Gutierrez, in confessional: “Roxanne will socialize with her a little bit. But it’s really sad because Shayna (Baszler) even said that Roxanne was talking crap on Julianna, and if Roxanne is saying something bad about you, then you know you’re failing at life.”
Modafferi clarifies: “I liked her, though, and I think Anthony was referring to me saying if I talked crap about her there must be something wrong. That wasn’t true, actually. I don’t ever remember talking crap about her. I’m always very diplomatic. I probably said something to the complaining people like, ‘Yeah, that wasn’t cool, what she said’ or something. That’s probably why he said that. But I know she has a good heart and near the end of the show, I tried to have her back.”
The Edit Monster also caught Mitrione, leaving out some context on his up-and-down relationship with Scott Junk. Mitrione was seen early in the season passing along Team Rashad info to Team Rampage, which didn’t endear him to his teammates. But there was more to the story.

Task requirements:
**1.** Retype the reality-show passage from "The Edit Monster" to "to the story." without changing a character.
**2.** Extend the reality-show passage, starting right after its final sentence.

(Dataset entries)
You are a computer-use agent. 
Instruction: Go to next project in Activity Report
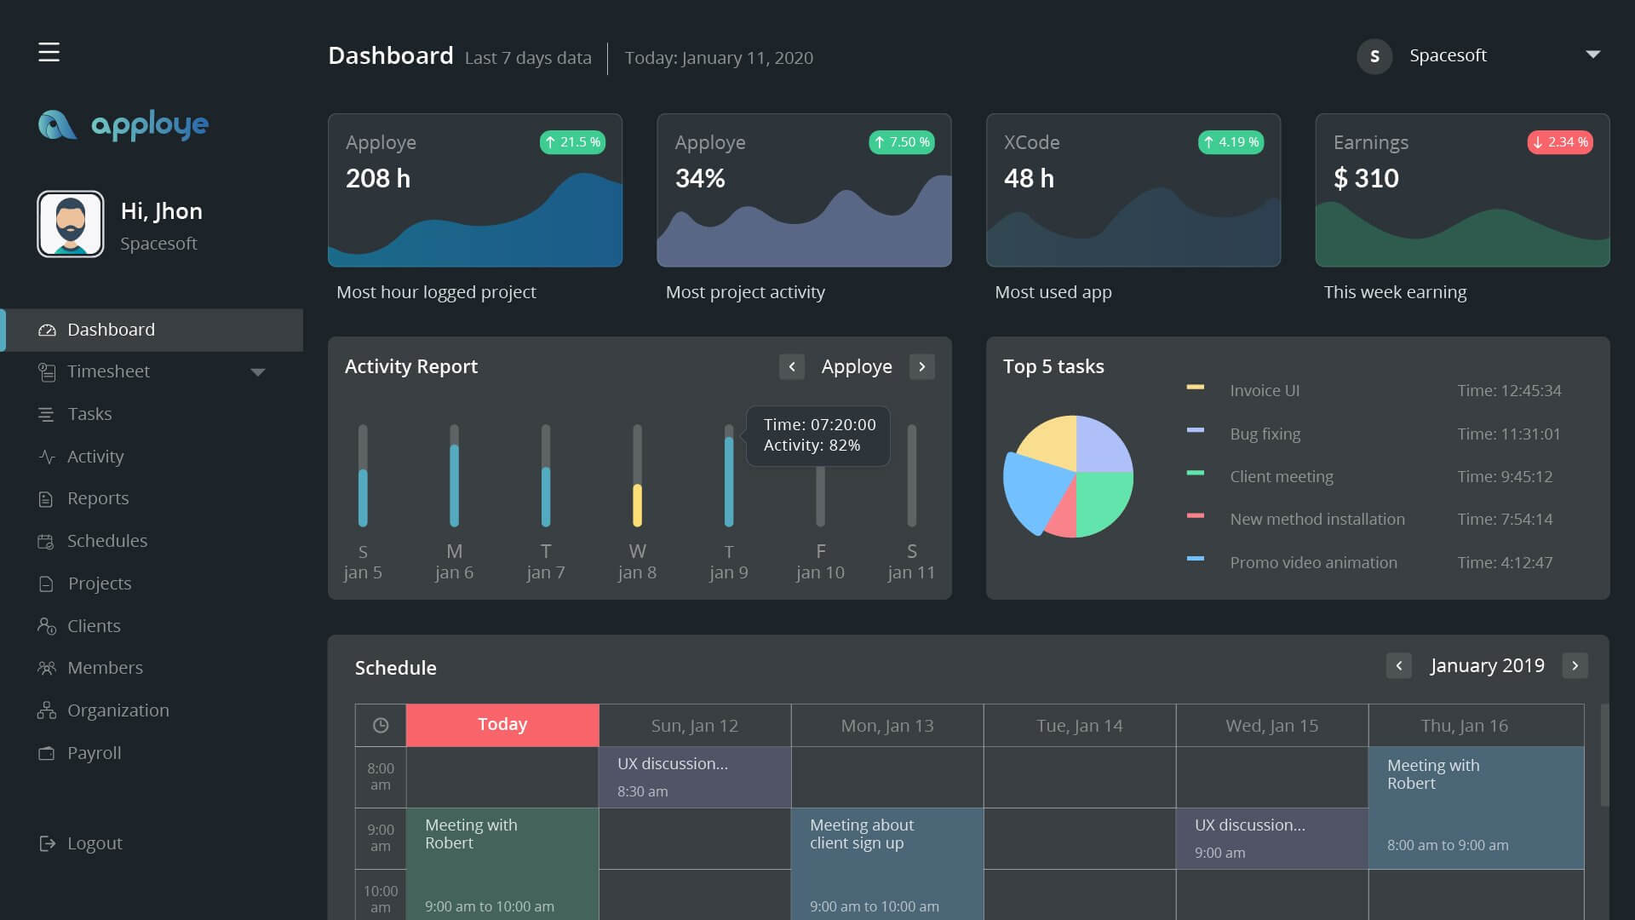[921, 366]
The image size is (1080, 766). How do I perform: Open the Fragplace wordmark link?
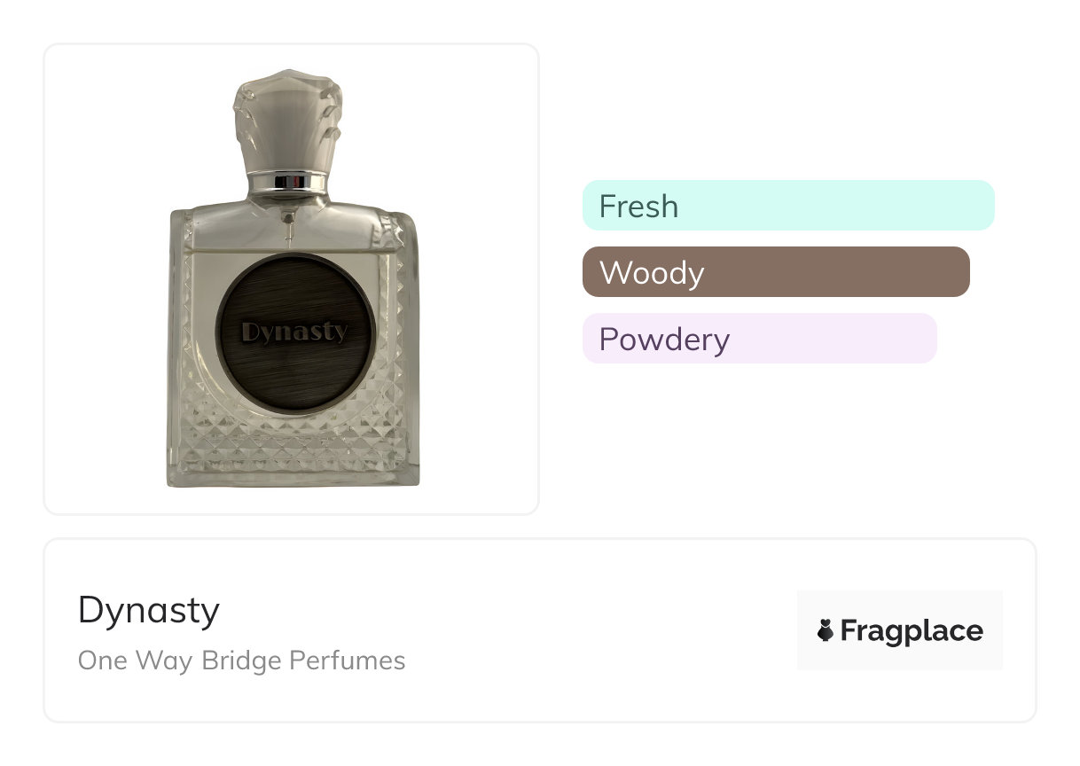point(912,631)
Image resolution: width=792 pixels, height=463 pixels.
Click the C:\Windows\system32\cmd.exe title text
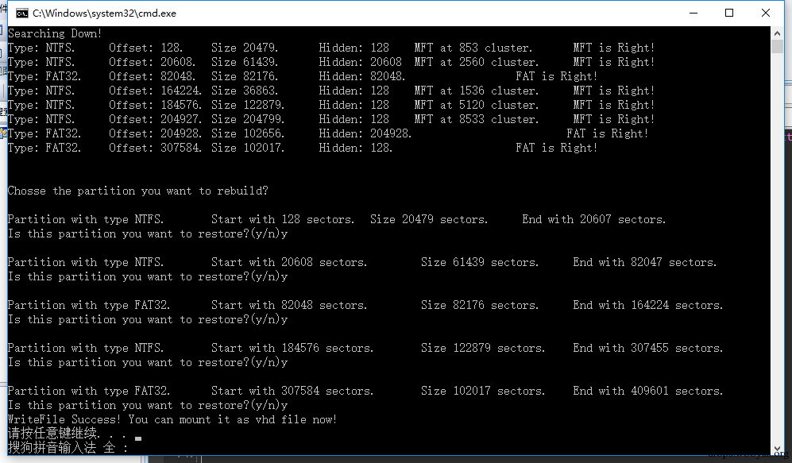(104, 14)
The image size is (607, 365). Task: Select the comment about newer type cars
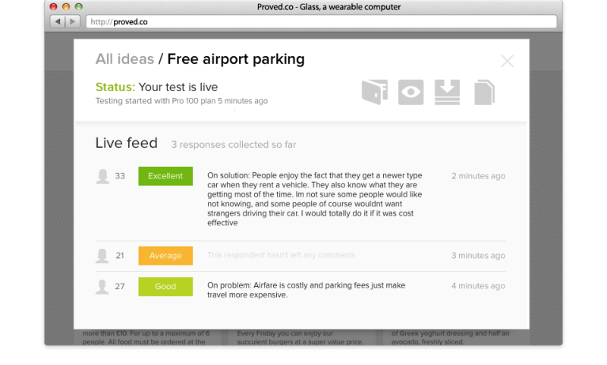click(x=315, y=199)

Task results:
**1.**
The Edit Monster also caught Mitrione, leaving out some context on his up-and-down relationship with Scott Junk. Mitrione was seen early in the season passing along Team Rashad info to Team Rampage, which didn’t endear him to his teammates. But there was more to the story.

**2.**
“I was approached by Scott Junk about starting up a partnership — we’re gonna help each other out, kind of thing,” Mitrione says. “It was his idea. I decided to hold up my end of the bargain — I told him you were going to fight this person. Then I got thrown under the bus. That’s when all my antics and asshole stuff started. It was ridiculous, it was so immature. It’s funny — that house is such a funny environment.”
A quick note on quotes: When quotes are taken from TUF broadcasts, books or other sources, they are attributed as such. Unattributed quotes are taken from first-hand interviews for the book Inside The Ultimate Fighter, which was never published. See the intro to this series to see what happened to that book. (The Modafferi comments are more recent — I checked in with her last month.)